光デバイス/発光ダイオード

 

52.変圧回路(その2)

 ここで代表的なDC-DCコンバータの回路例とその動作原理を紹介することにします。

 前項で説明したようにコイルに急に電圧を加えると電流はゆっくり増加し、エネルギーが蓄積されます。また加えていた電圧をゼロに戻すと、電流はゆっくり現象し、蓄積されたエネルギーが放出されます。変圧回路はこの動作を巧みに応用しています。

 図52-1に代表的回路の一つを示します。この回路でトランジスタがスイッチに相当します。ベースの電圧によってコレクタ-エミッタ間をオンオフ、つまり導通状態と非導通状態とを切り換えます。

 このトランジスタをオンにすると、前項の回路同様に直流電源(電圧:\(V_{0}\))、コイルL、負荷抵抗RRが直列につながった回路ができて、コイルに電流が流れます(赤矢印)。このときコイルに流れる電流 \(I_{L}\) は図52-2の赤線波形のように徐々に増加します。前項で示したように電流が飽和するまでスイッチをオンにし続けず、\(t_{ON}\) を短くすると、図のように近似的に電流は時間に対して直線的に増加するとみなせます。

 トランジスタのエミッタ側にあるダイオードはエミッタ電圧が上昇すると逆バイアス状態になるので、電流は流れません。負荷と並列のコンデンサCは負荷両端にかかる電圧に充電されます。

 つぎにトランジスタをオフにすると、電源は切り離されます。コイルに蓄積されたエネルギーは負荷、ダイオードでできる閉回路を通して放出されます(図52-1青矢印)。負荷を流れる電流 \(I_{L}\) は図52-2の青線波形のように徐々に減ります。電流が減りきらないうちにトランジスタをオンにすると負荷には電流が流れ続けます。

 負荷両端の電圧 \(V_{RL}\) はコイル両端に電流変化に比例した電圧が発生しているため、電源電圧より下がります。つまり降圧回路になります。この電圧はトランジスタをオンにしている時間 \(t_{ON}\) とオフにしている時間 \(t_{OFF}\) の比(デューティー比)によって変えることができます。

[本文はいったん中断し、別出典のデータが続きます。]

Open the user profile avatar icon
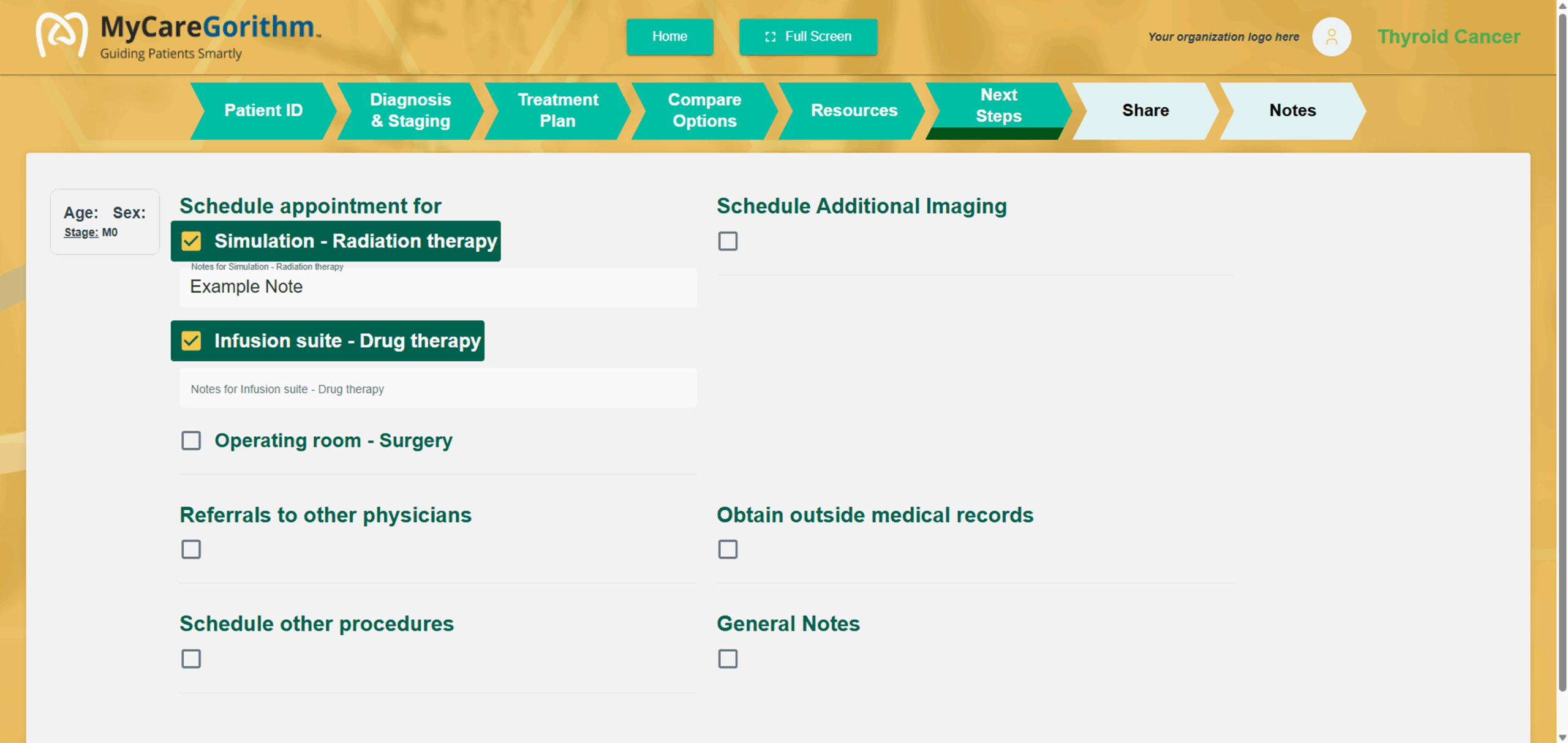 coord(1331,37)
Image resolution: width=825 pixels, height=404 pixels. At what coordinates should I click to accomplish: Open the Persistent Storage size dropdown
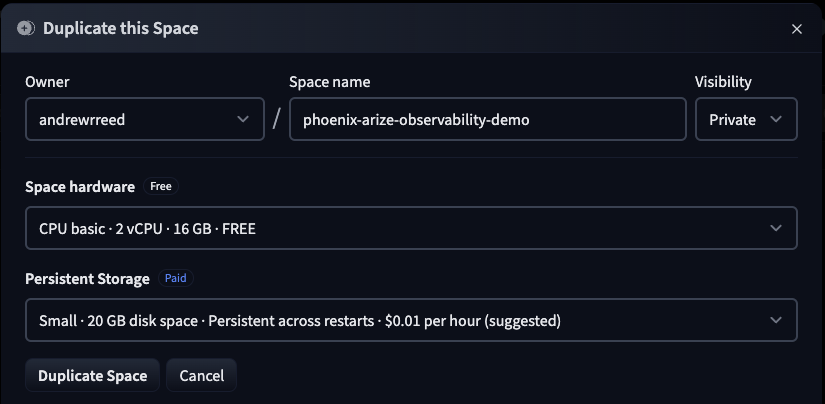[x=410, y=320]
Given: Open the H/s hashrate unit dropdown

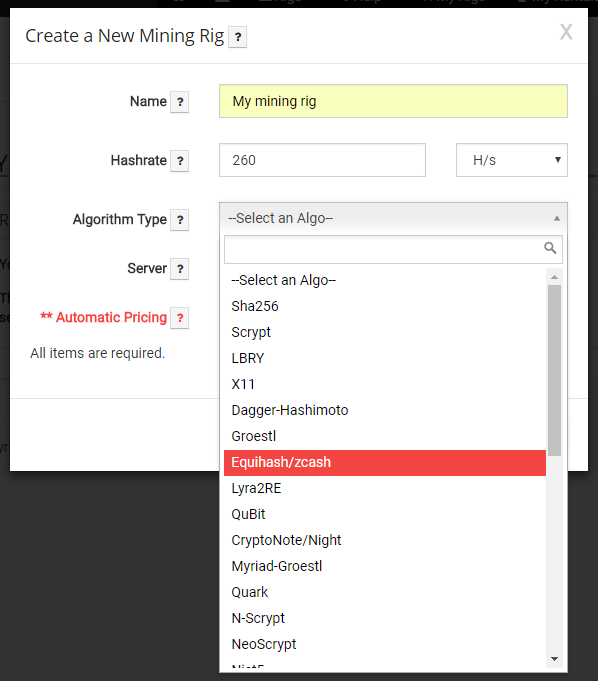Looking at the screenshot, I should pyautogui.click(x=512, y=160).
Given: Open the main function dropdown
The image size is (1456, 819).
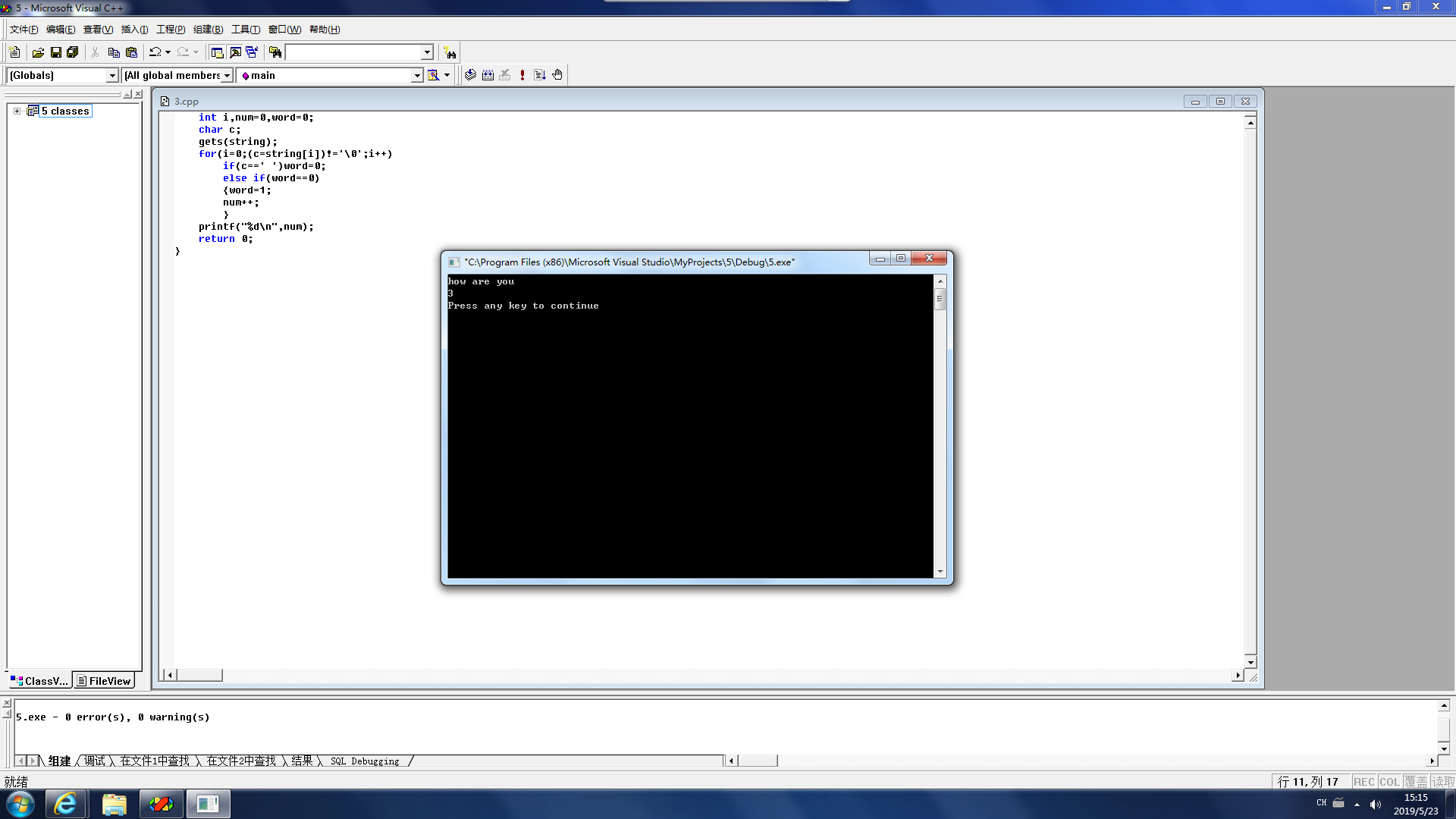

 負荷を発光ダイオードにした例が図52-3です(1)

 もう一つの代表例を図52-4に示します。図52-1とはスイッチングトランジスタの位置がちがっています。トランジスタをオンにするとトランジスタのコレクタ-エミッタ間はほぼ短絡状態になり、直流電源につながったコイルLにはトランジスタを通してエネルギーが蓄積されます(赤矢印)。電流 \(I_{L}\) は図52-5の赤線波形のように徐々に増加します。ダイオードと負荷が直列につながった回路にはほとんど電圧がかからないので、最初は電流が流れません。

 つぎにトランジスタをオフにすると、電源、コイルL、ダイオード、負荷RLが直列に接続された回路を通して電流が流れます(青矢印)。コイルに蓄積されたエネルギーはこの回路を通して放電されます。

 つぎにもう一度、トランジスタをオンにすると、コイルに電流が流れるのは最初とおなじですが、今度はコンデンサCが充電されているので、これが負荷を通して放電され、負荷には電流が流れます(赤矢印)。ダイオードがあるのでこのときトランジスタ側には電流は流れません。

 この回路ではトランジスタがオフのとき、負荷にはほぼ電源電圧 \(V_{0}\) がかかります。そしてさらにコイルに発生する誘導電圧が同方向に加わりますから、負荷にかかる電圧は電源電圧より高くなります。つまり昇圧回路となります。電圧はオンオフのデューティー比によって変えることができます。

 発光ダイオードに応用した例を図52-6に示します(1)

 上記の回路で使用したコイルはチョークコイルと呼ばれることがあります。チョーク( Choke)とは「窒息する」とか「抑える」という意味ですが、コイルが電流の変化を遅くすることから電流を通さないようにするコイルという意味でこう呼ぶようです。またここで示したDC-DCコンバータはチョッパ型と呼ばれることがあります。直流をスイッチで切る(chop、チョップする)というところからこのような名前が付いています。スイッチングと似たような意味です。